[提取文本]
_ _ _ _ _ _ _

飞红若到西湖底 [西湖淘红记]

发布时间:2020-03-23 来源: 感恩亲情 点击:

  每下江南,便爱淘书。杭州的沈记古旧书店,是我必去的地方。   沈记古旧书店的主要方向,是地方志、县志和风土志。它藏在体育场路民航售票处的后面,大街上根本就看不见。书店老板沈界平,五十多岁了,是地道的杭州人,已退休。平时喜爱书,便将自己家楼下的车库改成了古旧书店。我去的时候,沈老板刚从深圳进来一批旧书,主要是民国版的旧书,其中,就有骆宾基著的《萧红小传》。
  骆宾基和萧军、端木蕻良,都是东北很有才气的作家,他们都是萧红生命中非常重要的男人。萧军与端木蕻良是萧红的前后丈夫,骆宾基是萧红去世前44天的陪伴者。世人对骆宾基的认识,也是因为在日寇初占香港、萧红病重的危难时期,一直是他陪伴着萧红。由他来写萧红,写萧红的两任丈夫萧军和端木蕻良,便具有许多直观的感受。
  萧红的丈夫们到哪里去了呢?
  萧军到延安去了,这是众所周知的了。也就是在去延安这个问题上,二萧发生激烈的争吵,导致最终分手。随后,端木蕻良取代了他的位置。但是,萧红的这一选择,遭到几乎所有朋友的非议。例如新婚不久,自己先行赶往重庆,而将怀有身孕的萧红一个人留在战火纷飞的武汉。绿川英子在《忆萧红》一文中写道:“我想到微雨??的武昌码头上夹在濡湿的蚂蚁一般钻动着的逃难的人群中,大腹便便,两手撑着雨伞和笨重行李,步履维艰的萧红。在她旁边的是轻装的端木蕻良,一只手捏着司的克,并不帮助她。她只得时不时地用嫌恶与轻蔑的眼光瞧了瞧自己那没有满月份的儿子寄宿其中的隆起的肚皮――她的悲剧的后半生中最悲剧的这一页,常常伴随着只有同性才能感到的同情与愤怒,浮上我的眼帘。”
  更重要的是,在萧红生命垂危之际,端木蕻良将她托付给骆宾基,自己却很少去医院看望,甚至对骆宾基不辞而别。萧红对骆宾基说:“端木是准备和他们突围的。他从今天起,就不来了,他已经和我说了告别的话。”但不管怎么说,在萧红生命垂危之际,他无疑是未尽到丈夫的责任的。

_ _ _ _ _ _ _

[指令]
续写上文这篇由淘得《萧红小传》谈及萧红与其丈夫们的文章,从最后一句之后接着写。

_ _ _ _ _ _ _

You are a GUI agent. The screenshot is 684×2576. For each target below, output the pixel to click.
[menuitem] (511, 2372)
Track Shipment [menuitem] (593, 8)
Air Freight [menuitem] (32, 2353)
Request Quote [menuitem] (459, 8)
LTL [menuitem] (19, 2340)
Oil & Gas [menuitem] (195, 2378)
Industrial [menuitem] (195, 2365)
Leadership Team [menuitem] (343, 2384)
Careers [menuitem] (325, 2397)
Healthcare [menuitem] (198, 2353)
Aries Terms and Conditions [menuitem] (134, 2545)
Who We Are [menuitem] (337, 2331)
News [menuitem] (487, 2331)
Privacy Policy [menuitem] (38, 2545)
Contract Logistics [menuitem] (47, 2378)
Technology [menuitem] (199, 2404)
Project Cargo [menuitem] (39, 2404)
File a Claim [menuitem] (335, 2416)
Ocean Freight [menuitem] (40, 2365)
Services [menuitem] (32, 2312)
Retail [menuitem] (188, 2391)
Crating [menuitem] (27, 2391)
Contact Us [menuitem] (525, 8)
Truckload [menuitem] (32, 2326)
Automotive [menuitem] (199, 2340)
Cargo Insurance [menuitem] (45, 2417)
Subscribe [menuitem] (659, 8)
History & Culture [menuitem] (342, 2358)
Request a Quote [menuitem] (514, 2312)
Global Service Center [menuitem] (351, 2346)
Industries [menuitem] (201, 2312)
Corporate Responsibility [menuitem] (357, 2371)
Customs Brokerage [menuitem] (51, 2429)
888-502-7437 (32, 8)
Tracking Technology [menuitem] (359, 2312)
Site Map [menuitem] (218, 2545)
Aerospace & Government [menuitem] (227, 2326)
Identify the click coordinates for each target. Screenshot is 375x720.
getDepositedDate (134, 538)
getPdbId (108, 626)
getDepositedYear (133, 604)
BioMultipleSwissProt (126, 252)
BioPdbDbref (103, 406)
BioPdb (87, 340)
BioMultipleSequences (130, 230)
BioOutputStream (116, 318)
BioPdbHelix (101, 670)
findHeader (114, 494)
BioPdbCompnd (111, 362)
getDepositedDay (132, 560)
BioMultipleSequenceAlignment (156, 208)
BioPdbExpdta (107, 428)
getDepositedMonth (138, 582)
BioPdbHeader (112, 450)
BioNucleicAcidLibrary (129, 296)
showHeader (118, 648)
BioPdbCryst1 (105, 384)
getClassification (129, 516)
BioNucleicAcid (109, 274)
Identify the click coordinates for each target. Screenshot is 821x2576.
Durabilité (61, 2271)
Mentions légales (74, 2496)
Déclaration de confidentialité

_ _ _ _ _ _ _

[书面回答]
  因此,骆宾基陪伴萧红的44天,你可以说是因为爱,而我则认为,骆宾基此举更具有侠肝义胆的美德。这是萧红生命中最后的44天,也是骆宾基生命中最辉耀的44天。
  在《萧红小传》中,我感慨至深的,是萧红的临终慨叹。萧红临终前在一张纸片上写道:“半生尽遭白眼冷遇,……身先死,不甘,不甘。”萧红临死都不甘的是什么?是她的情感生活吗?我想不是。萧红的不甘,应该是她的文学观,包括她的人生选择,在当时受到了许多重要的左翼作家的不满和批评。季红真《萧红传》里分析说:“她宁肯离群索居,过着孤独的生活,这反映了她自由主义的政治立场。”当萧军、丁玲等许多革命作家走向抗日前线时,都曾动员萧红也去延安。可她却不为所动,把主要精力放在了写故乡的《呼兰河传》上。萧红说:“作家不是属于某个阶级的,作家是属于人类的,作家写作的出发点是对着人类的愚昧。”她还对骆宾基说:“一个有出息的作家,在创作上应该走自己的路。有的人认为小说就一定要写得像托尔斯泰、巴尔扎克和契诃夫的作品那样。我不相信这一套,其实有各式各样的生活,有各式各样的作家,也有各式各样的小说”。萧红“固执己见”,未去顺应“时代的潮流”,自然会被排斥在“宏大叙事”之外,成为一个异端。茅盾在《〈呼兰河传〉序》里就尖锐地批评道:“在这里我们看不见封建的剥削和压迫,也看不见日本帝国主义那种血腥的侵略。而这两重的铁枷,在呼兰河人民生活的比重上该也不会轻于他们自身的愚昧保守罢?”她对一张平静书桌和潜心创作的向往,文学的坚守,而受到质疑、批评、误解和谴责,并造成她和萧军的分手,这,恐怕是萧红临死也“不甘”的主要原因吧?
  但是,萧红虽抱憾,可《呼兰河传》却传了下来。那些当年的披红挂彩者,而今安在哉?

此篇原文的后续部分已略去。